En un reciente programa de la TPA dedicado al debate en torno a la cooficialidad del bable normalizado, el señor Inaciu Galán, presidente de Iniciativa pol asturianu, contó la siguiente anécdota. Una persona del ámbito rural fue al hospital. Cuando el médico lo atendió, pensó que el paciente estaba perdiendo facultades y lo derivó al área de psiquiatría. Pero la verdad era que no sufría ningún trastorno psicológico, sino que hablaba en bable. Ese tipo de situaciones tendrían remedio, según el señor Galán, con la cooficialidad.
Para mí, esa historia tiene pocos rasgos de verosimilitud. No puedo imaginar que un médico del hospital no se dé cuenta de que el paciente habla en bable. Menos aún puedo imaginar que una persona vaya al hospital porque, digamos, le duele el estómago, y acepte pasivamente ser derivado al área de psicología. Tampoco me parece verosímil que el paciente, al advertir la equivocada interpretación del médico, sea incapaz de explicarle, aunque sea en bable, a otro médico, lo que ocurría. Intuyo que la historia tiene final feliz, porque el psicólogo se da cuenta de la diferencia idiomática.
En cualquier caso, no es mi intención analizar si la anécdota contada por Galán es verosímil o no, si es una exageración basada en algún hecho real o si es una invención. No es relevante perder tiempo en ese análisis porque, sea una u otra cosa, la anécdota es muy ilustrativa de las consecuencias prácticas de la cooficialidad y de los objetivos de quienes la promueven.

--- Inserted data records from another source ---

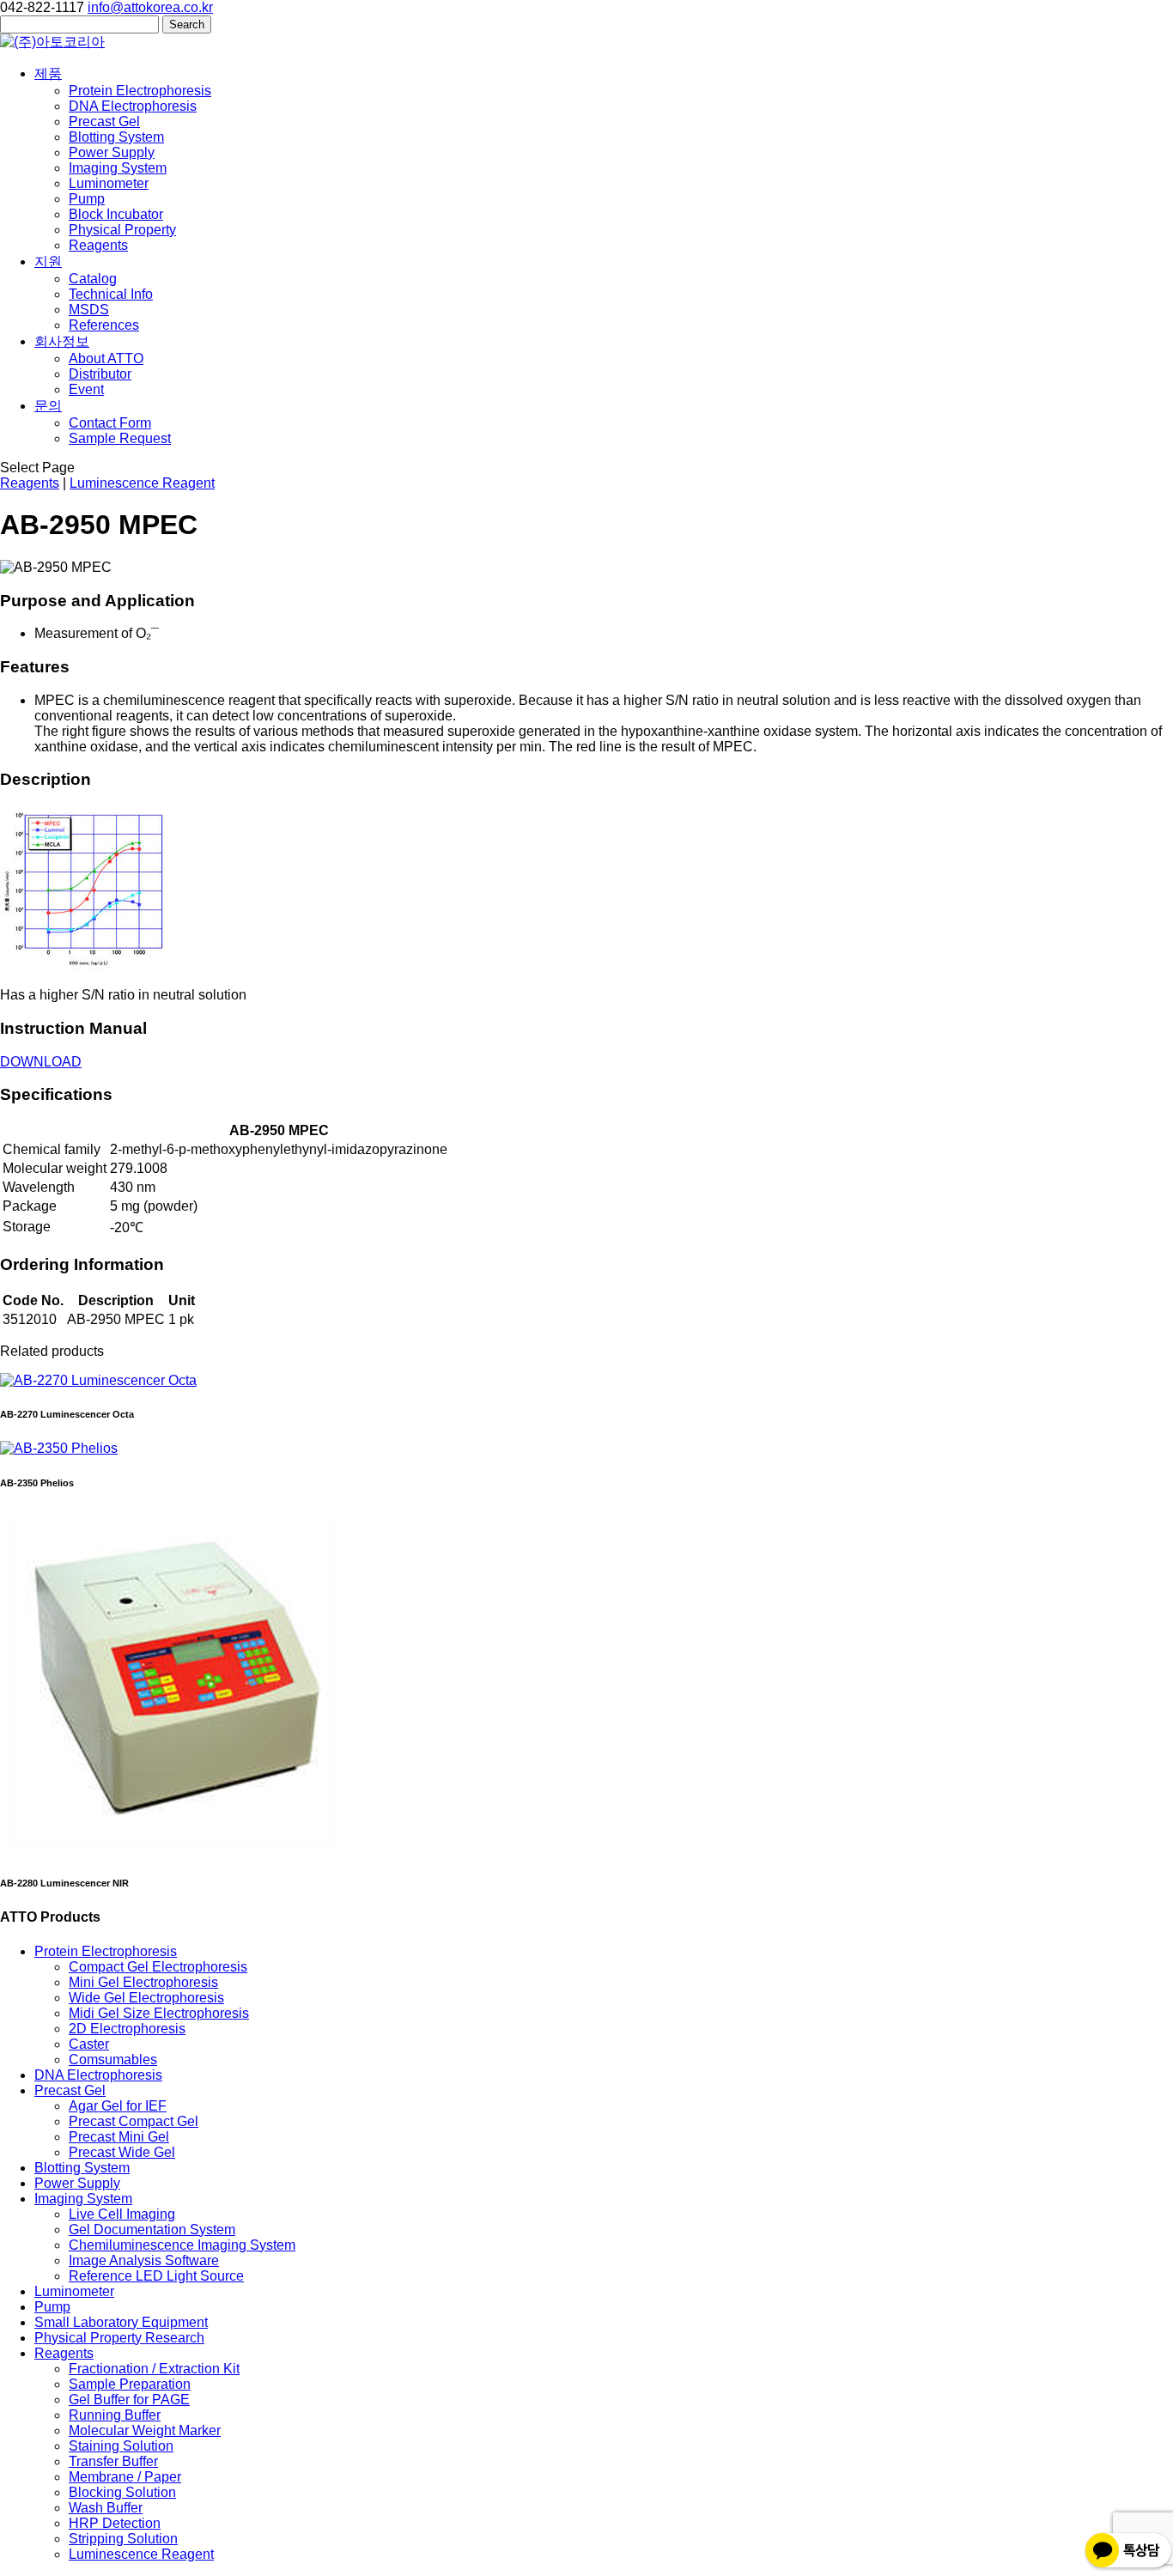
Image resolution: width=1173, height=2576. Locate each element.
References (104, 325)
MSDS (89, 309)
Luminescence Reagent (142, 483)
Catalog (93, 278)
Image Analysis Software (144, 2260)
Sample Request (120, 438)
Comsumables (113, 2059)
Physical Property (122, 229)
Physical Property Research (119, 2337)
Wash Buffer (106, 2507)
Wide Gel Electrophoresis (146, 1997)
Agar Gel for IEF (118, 2106)
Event (86, 389)
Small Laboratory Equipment (121, 2322)
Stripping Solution (123, 2538)
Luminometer (109, 183)
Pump (87, 198)
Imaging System (118, 168)
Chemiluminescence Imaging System (182, 2245)
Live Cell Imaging (122, 2214)
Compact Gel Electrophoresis (158, 1966)
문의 (48, 405)
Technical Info (111, 294)
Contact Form (110, 423)
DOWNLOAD (41, 1061)
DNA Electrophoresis (133, 106)
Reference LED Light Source (156, 2276)
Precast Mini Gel (119, 2136)
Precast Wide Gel (122, 2152)
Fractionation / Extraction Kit (154, 2368)
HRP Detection (115, 2523)
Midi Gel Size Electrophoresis (159, 2013)
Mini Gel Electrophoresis (143, 1982)
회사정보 (61, 341)
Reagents (98, 245)
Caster (89, 2044)
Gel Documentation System (152, 2229)
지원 (48, 261)
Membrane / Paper (125, 2477)
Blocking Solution (122, 2492)
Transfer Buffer (113, 2461)
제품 (48, 73)
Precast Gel (104, 121)
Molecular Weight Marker (145, 2430)
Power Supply (112, 152)
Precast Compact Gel (133, 2121)
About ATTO (106, 358)
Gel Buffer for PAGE (129, 2399)
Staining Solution (121, 2446)
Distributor (100, 374)
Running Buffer (115, 2415)
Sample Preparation (130, 2384)
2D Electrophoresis (127, 2028)
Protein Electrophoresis (140, 90)
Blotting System (116, 137)
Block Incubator (116, 214)
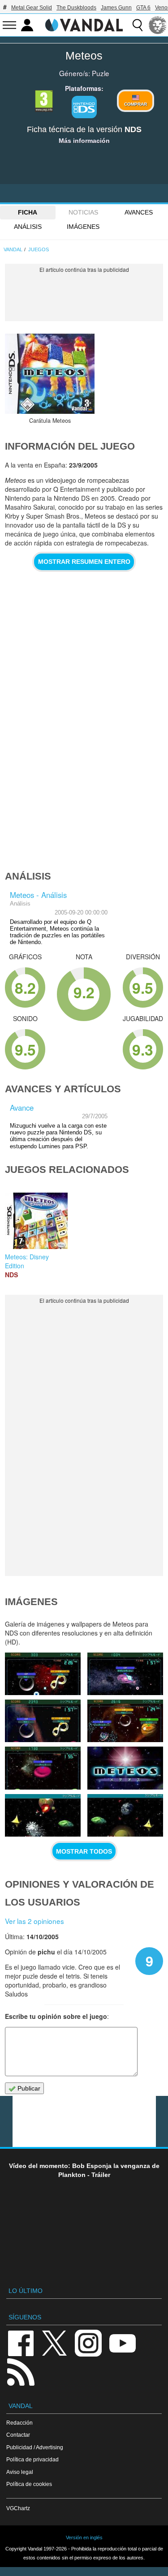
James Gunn (116, 7)
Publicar (28, 2088)
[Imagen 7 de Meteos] (43, 1768)
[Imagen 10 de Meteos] (125, 1674)
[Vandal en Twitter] (54, 2342)
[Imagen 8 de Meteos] (125, 1721)
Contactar (18, 2435)
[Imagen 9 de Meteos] (43, 1721)
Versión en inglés (84, 2537)
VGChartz (18, 2508)
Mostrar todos (84, 1851)
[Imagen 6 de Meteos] (125, 1768)
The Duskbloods (76, 7)
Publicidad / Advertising (34, 2447)
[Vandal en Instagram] (88, 2342)
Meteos (84, 55)
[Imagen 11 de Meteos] (43, 1674)
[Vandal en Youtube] (122, 2342)
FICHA (27, 212)
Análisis (28, 226)
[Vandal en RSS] (20, 2371)
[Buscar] (137, 25)
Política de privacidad (32, 2459)
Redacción (19, 2423)
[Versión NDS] (84, 107)
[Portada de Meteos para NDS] (50, 374)
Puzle (100, 73)
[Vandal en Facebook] (20, 2342)
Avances (139, 212)
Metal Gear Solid (31, 7)
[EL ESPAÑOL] (158, 25)
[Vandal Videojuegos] (84, 24)
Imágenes (83, 226)
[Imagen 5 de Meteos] (43, 1815)
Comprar (135, 104)
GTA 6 (143, 7)
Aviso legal (19, 2472)
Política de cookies (29, 2484)
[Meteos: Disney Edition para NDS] (36, 1219)
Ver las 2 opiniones (34, 1921)
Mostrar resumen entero (84, 561)
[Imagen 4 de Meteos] (125, 1815)
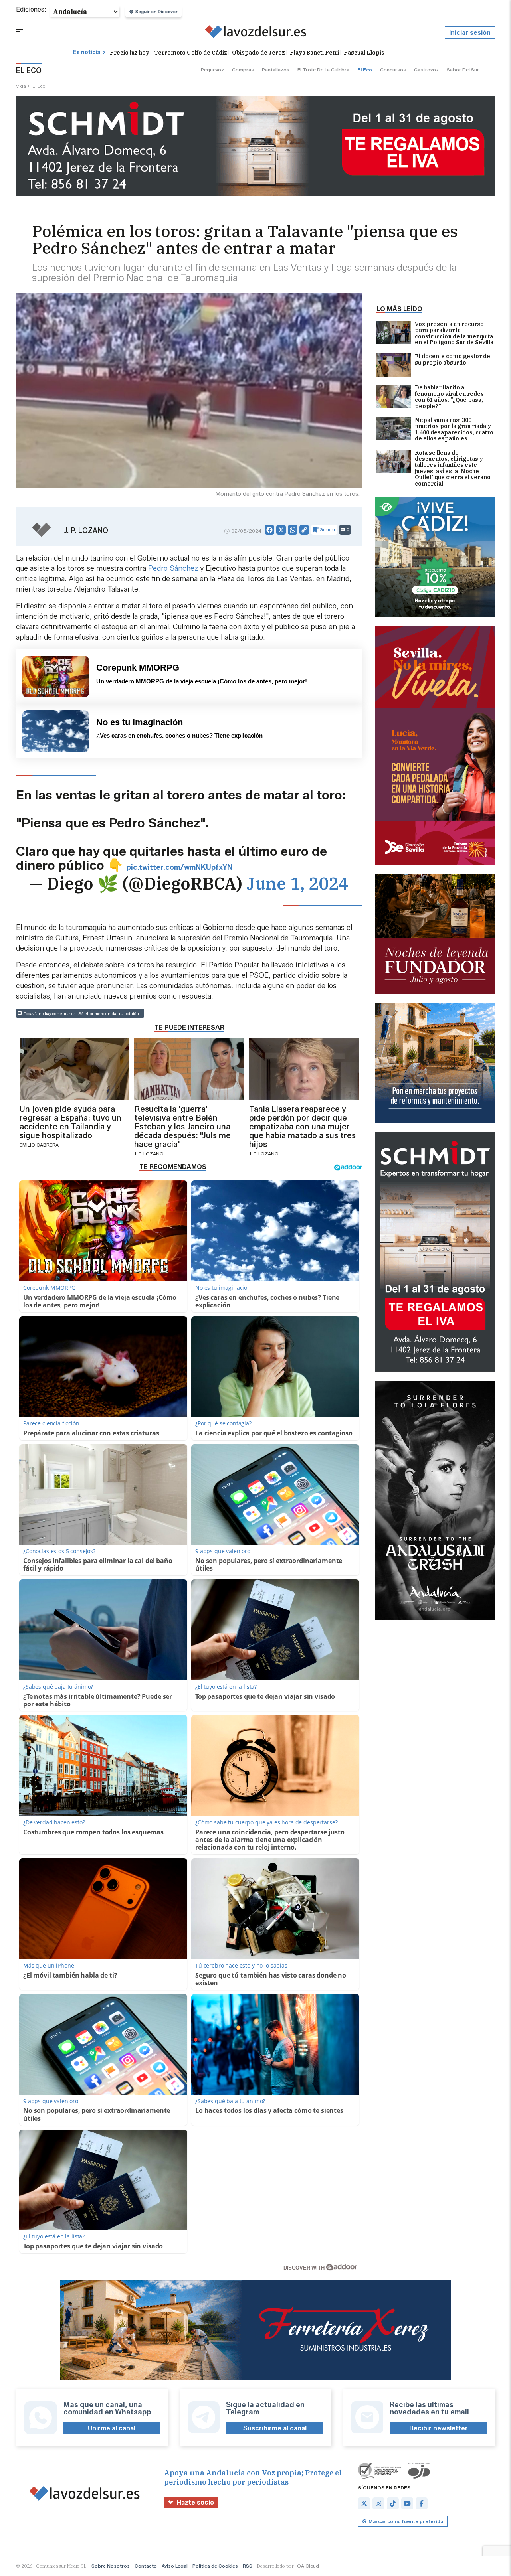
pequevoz (212, 70)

Solo hay una posibilidad para que la cooficialidad del bable normalizado evite en el futuro que se repita una situación como la descrita: que el médico también sepa hablar bable. En teoría, también habría una segunda alternativa: que cada médico sea acompañado por un traductor. Pero la descarto: sería tan grande el número de traductores que tendría que haber en hospitales y centros de salud, que su coste sería inasumible.
La realidad es que hoy, la inmensa mayoría de médicos no sabe hablar bable. ¿Cómo se conseguiría, entonces, que fueran capaces de hablarlo? Obligándolos a estudiarlo. Y, además, exigiendo el bable en todas las futuras oposiciones.
Así, lo que se presenta como la “defensa de un derecho” (hablar en bable), es en verdad un intento de “imponer una obligación” (contestar en bable). Es una obviedad: en primero de derecho se enseña que todo derecho tiene como contrapartida una obligación. Tenemos derecho a la educación porque el Estado está obligado a garantizarlo. Tenemos derecho a expresarnos libremente porque los demás tienen la obligación de no impedirlo.
En el caso del bable, el derecho a hablarlo (y a escribirlo, a enseñarlo, a aprenderlo, a utilizarlo en radio, TV, redes sociales y en todo tipo de ediciones) ya está reconocido legalmente. Nadie lo discute ni quiere derogarlo. Lo que ocurre, y aquí está el centro del debate, es que las obligaciones que se derivan de aquel (fundamentalmente para la Administración, ya que la vigente Ley de uso defiende la “voluntariedad”), no colman las aspiraciones de los defensores de la cooficialidad.
La única forma de colmarlas, la única forma de que los médicos contesten en bable, y también los enfermeros, funcionarios, jueces, maestros, diputados, policías y bomberos, es obligarlos a hacerlo. Es acabar con la voluntariedad. Es obligar a todos ellos, de una forma más o menos inmediata, más o menos sutil, más o menos “amable”, a estudiar el bable.
No nos equivoquemos. No estamos debatiendo un “derecho a hablar”. Estamos ante un intento de “obligarnos a contestar”.